Your tasks
**A.** Render the following sentence from the article on Stan Schultz's heart transplant into Spanish: "He had been on the list for 103 days before the good news came, spending the time confined to a hospital room."
**B.** Continue the article on Stan Schultz's heart transplant, beginning after its last sentence.

Passage
-*-

Osakis man receives ultimate gift
All across the country, there are hundreds of people on a list. That list is the donor list that will give people a chance for a new life.
Until three weeks ago, Stan Schultz of Osakis was one of them. He received a new heart on February 22.
He had been on the list for 103 days before the good news came, spending the time confined to a hospital room.
“The wait is the worst part of the whole thing,” he said. “You cannot believe the feeling that comes over you when you receive the news that the right heart is on its way.”
It wouldn’t be possible without someone willing to be a donor. Many people die each year because there are not enough organ donors, Schultz said.
“Take it from me, there are no words to express the gratitude you feel when you receive the news,” he said. “Somewhere, there was a very special person that became an organ donor and gave me a second chance of life.”
Schultz, who has been an EMT for the ambulance service for more than 30 years, noted that most people don’t think about the donor program until they know somebody who needs it. “You never think that maybe it could be you,” he said.
During his years as an EMT, Schultz has seen a lot of heart attacks and heart disease. He never thought it would happen to him.
“I had a heart attack at age 38 that damaged a major part of my heart,” he said. “Then I needed bypass surgery a few years later. This worked for a few years, but I was going downhill. I had some stents put in but they only delayed the last step, a heart transplant.”

-*-

Stored data
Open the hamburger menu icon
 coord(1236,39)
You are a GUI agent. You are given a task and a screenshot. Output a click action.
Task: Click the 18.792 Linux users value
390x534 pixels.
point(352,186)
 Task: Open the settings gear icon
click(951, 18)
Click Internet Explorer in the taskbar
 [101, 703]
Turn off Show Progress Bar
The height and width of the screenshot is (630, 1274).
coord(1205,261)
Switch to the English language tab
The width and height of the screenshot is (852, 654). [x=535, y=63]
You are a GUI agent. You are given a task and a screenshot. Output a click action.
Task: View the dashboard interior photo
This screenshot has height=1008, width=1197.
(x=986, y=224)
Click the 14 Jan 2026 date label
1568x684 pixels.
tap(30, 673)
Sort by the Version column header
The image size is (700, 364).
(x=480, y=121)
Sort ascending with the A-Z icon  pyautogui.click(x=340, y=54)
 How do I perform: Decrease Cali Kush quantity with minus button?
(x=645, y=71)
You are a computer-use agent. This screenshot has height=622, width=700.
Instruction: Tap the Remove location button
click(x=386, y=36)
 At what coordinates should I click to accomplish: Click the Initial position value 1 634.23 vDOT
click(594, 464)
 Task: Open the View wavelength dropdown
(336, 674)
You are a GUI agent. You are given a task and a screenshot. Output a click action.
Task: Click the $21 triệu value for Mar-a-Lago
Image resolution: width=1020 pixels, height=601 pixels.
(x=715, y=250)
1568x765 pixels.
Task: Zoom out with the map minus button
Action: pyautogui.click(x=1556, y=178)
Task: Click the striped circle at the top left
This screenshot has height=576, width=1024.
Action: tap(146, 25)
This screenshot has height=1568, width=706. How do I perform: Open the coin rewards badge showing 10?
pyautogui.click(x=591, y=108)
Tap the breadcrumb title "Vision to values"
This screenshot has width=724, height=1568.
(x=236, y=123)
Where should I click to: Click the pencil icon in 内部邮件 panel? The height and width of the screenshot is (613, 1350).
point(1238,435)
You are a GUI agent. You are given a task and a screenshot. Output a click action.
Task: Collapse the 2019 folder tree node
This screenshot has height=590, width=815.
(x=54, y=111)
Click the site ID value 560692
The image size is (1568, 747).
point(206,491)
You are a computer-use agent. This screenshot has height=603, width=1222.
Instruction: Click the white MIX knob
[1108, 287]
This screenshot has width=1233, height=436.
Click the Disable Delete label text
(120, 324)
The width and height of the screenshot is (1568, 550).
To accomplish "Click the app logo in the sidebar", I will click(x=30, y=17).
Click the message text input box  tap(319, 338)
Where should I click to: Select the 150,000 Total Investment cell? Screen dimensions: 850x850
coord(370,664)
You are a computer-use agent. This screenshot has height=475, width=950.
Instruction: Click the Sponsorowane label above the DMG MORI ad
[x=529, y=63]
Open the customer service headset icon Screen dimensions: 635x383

-*-

Responses to the exercise
**A.** Había estado en la lista durante 103 días antes de que llegara la buena noticia, y pasó ese tiempo confinado en una habitación de hospital.

**B.**
Schultz said there was no feeling better than when the doctor and his staff walked into his room and told him that a new heart was on the way. “I am so grateful that somewhere, somebody gave me the ultimate gift.”
During this process, Schultz said he met some incredible people, from his team of transplant doctors and surgeons to the nurses and staff in the intensive care unit at Abbott Northwestern Hospital in Minneapolis.
“I couldn’t be more impressed with the doctors and transplant coordinator that had to answer all the questions and explain what I was to expect,” he said. “The nursing staff in ICU...are unbelievable. They made my long wait as pleasant as it could be. In my book, they are all number one. The entire team at Abbott are the best there is. I will never be able to thank them enough for what they did.”
Schultz also thanks all those that sent him cards and letters. “They helped me get through some very long days,” he said. “I want to thank my wife and family for all the support they gave me; I couldn’t have done it without them. Mostly, I want to thank the family of the donor that gave me my new heart; there aren’t enough words to express how I feel.”
Schultz emphasized that it’s easy to become a donor. You simply fill out a form when you get a driver’s license or you can even do it online at www.organdonor.gov. “So please, consider being a donor,” he said.